The story. Two cops (Michael Keaton and Anthony LaPaglia) are partners on the New York City police force. LaPaglia has lost his wife and is raising his three adorable daughters by himself. The cops are called to a hostage situation where a guy is out of his mind on drugs and holding his wife and kids at gunpoint. LaPaglia, crazed by the fear that the man will kill the wife, rushes him and is shot dead.

Now comes the sticky part. Keaton and his wife (Rene Russo) take the three girls in, and the wife would like to adopt them. She can't have kids of her own, and she's fallen in love with these little angels. Alas, on Keaton's salary they live in a cramped apartment and the social worker sniffs as she looks around. The kids will probably go to some agency, and be adopted by strangers. If only Keaton could buy this big old house in the Bronx, things would be great.

But where to get the money? How about from the slimy drug dealer who sold the dope that led to the hostage situation? Keaton pulls a mask over his head, sticks up the druglord, takes the money he needs for the house and gives the rest to an orphanage. But his stick-up is flawed because an undercover cop figures out it had to be Keaton - and then, after a shootout, several deaths and the usual action climax, it looks as if Keaton will lose his badge and his gun and be arraigned on criminal charges.

What was his crime? Here's where the screenplay gets really slippery.

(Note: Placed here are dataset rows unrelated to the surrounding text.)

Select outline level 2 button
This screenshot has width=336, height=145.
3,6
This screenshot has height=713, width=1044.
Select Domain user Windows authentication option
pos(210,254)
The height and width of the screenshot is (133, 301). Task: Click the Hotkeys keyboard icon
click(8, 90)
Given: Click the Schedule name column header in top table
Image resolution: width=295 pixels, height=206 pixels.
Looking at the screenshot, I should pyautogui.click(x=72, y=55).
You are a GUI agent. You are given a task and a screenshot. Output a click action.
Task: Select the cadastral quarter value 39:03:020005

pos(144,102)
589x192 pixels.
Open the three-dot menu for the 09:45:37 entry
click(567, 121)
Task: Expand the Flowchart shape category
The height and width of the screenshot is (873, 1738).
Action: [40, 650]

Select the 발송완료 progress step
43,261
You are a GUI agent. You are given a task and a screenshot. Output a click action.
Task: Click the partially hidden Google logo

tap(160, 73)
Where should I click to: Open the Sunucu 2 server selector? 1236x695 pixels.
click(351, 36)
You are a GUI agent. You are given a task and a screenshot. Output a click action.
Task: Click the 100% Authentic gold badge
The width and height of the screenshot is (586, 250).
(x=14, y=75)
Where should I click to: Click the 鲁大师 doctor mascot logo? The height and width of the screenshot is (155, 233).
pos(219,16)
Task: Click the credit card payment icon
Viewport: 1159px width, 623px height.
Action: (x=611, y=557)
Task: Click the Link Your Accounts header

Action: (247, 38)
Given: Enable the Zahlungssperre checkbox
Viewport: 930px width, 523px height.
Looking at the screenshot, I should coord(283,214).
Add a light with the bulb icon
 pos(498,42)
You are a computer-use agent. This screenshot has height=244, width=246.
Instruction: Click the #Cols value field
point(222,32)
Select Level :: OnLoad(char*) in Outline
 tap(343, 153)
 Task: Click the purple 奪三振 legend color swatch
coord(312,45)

From one point of view, all he did was take money from a scumbag to help provide a decent home for the orphaned kids of a dead cop. From another point of view, however, he also killed several people in a sensational shootout that must have attracted enormous attention, and so we have to believe the whole incident could be overlooked by the New York legal and police establishments.

And even if you grant that premise, the movie's last scene, which is supposed to be a happy ending, gets less and less happy the more you think about it, because it assumes the silence and acquiescence of the entire police department (the possibility of an Internal Affairs investigation isn't even contemplated).

This movie argues that the end justifies the means. It stacks the deck so shamelessly in favor of that assumption - especially with all those adorable little orphans - that I wanted to kick back. I wanted to say, look, there are a lot of police detectives, especially childless ones with wives who work, whose salaries don't force them to steal in order to move out of small apartments. And there are a lot of cops who wouldn't kick in a week's salary (as the cops in this movie do) to help out a colleague who broke the law.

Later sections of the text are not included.